To do -
Your task is to reproduce exactly the lines from the one containing "Instruction: Open the Tools lightbulb icon" through the last line below, both ends included, and nothing else, with no pictures.
── The input ──
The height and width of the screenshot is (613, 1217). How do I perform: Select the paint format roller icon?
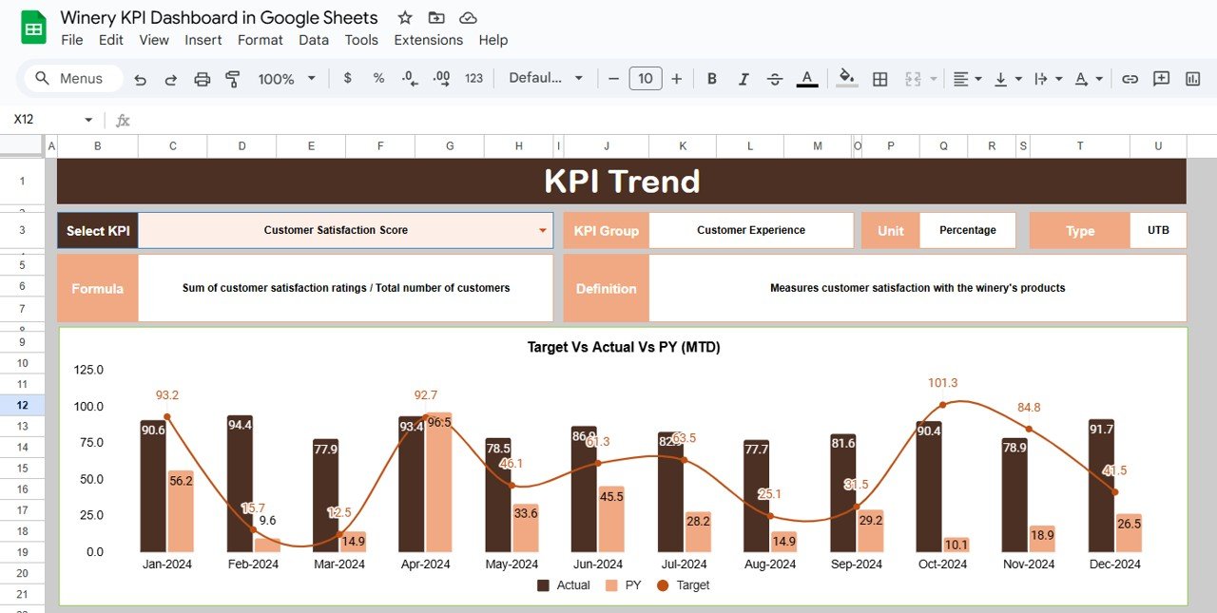tap(232, 79)
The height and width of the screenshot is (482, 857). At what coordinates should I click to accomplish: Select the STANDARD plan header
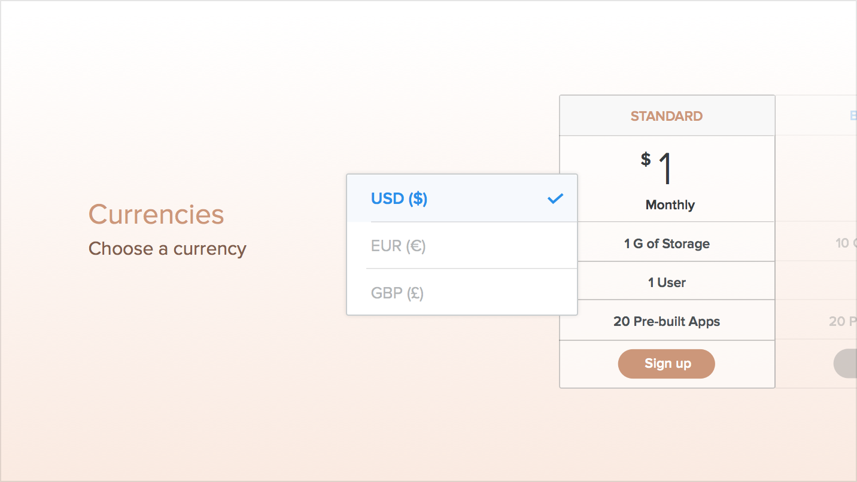pos(666,115)
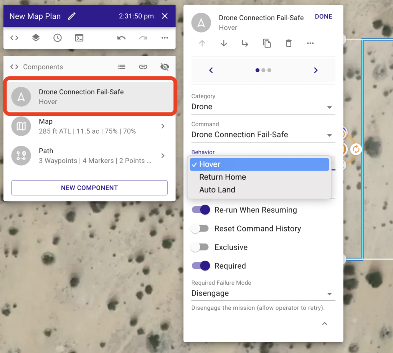Viewport: 393px width, 353px height.
Task: Disable the Re-run When Resuming switch
Action: pyautogui.click(x=201, y=210)
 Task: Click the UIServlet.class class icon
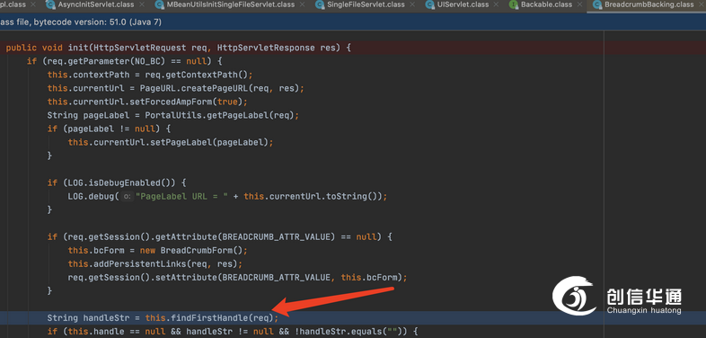429,5
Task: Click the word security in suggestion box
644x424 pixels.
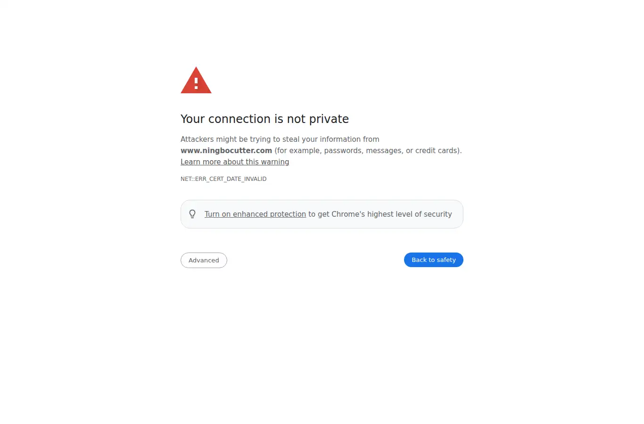Action: 438,214
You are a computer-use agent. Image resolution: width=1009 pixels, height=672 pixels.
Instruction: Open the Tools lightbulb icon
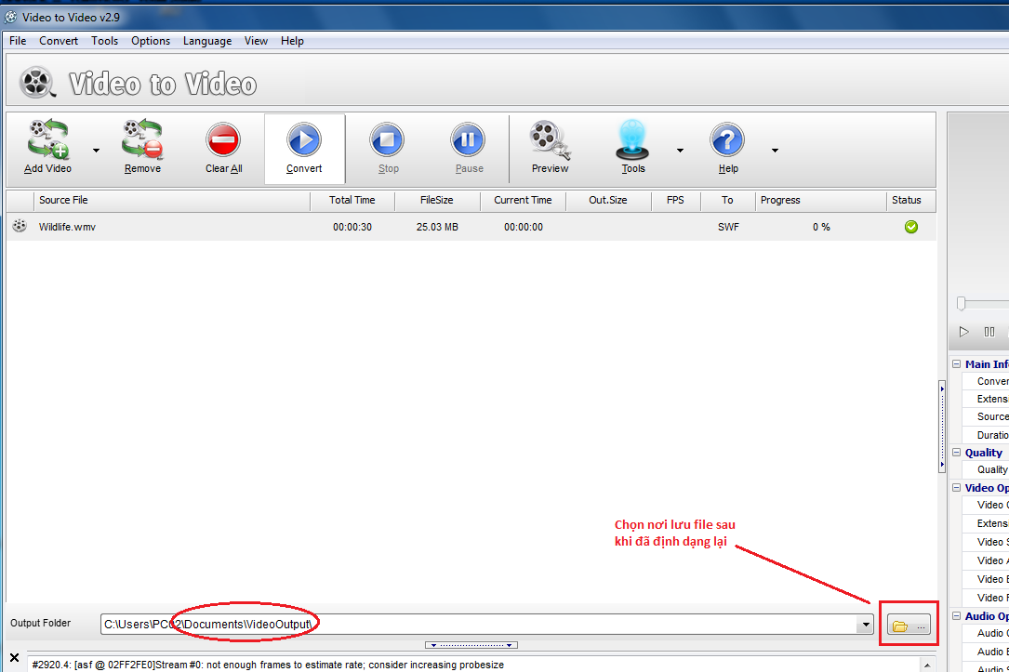pos(633,141)
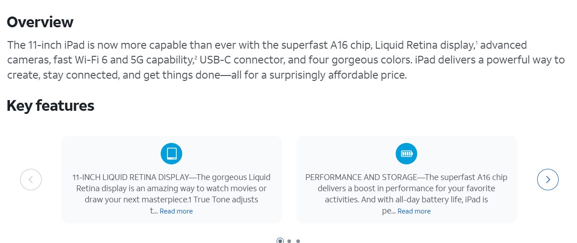The image size is (577, 243).
Task: Expand Read more in Liquid Retina Display card
Action: (176, 211)
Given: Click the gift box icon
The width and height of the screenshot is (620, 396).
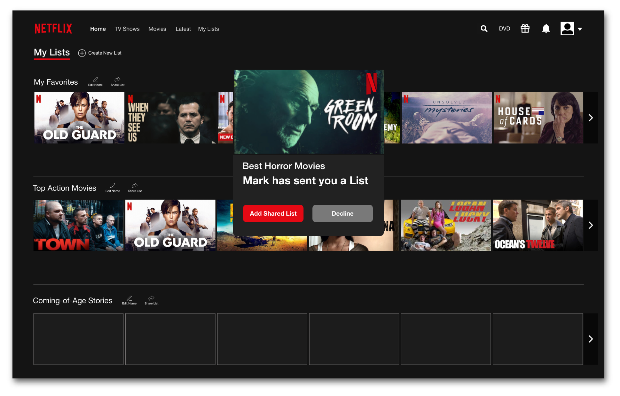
───
Result of this task -
Instruction: Open the Tools lightbulb icon
pos(633,141)
The image size is (577, 243).
Task: Expand Read more in Liquid Retina Display card
Action: (176, 211)
Given: Click the gift box icon
The width and height of the screenshot is (620, 396).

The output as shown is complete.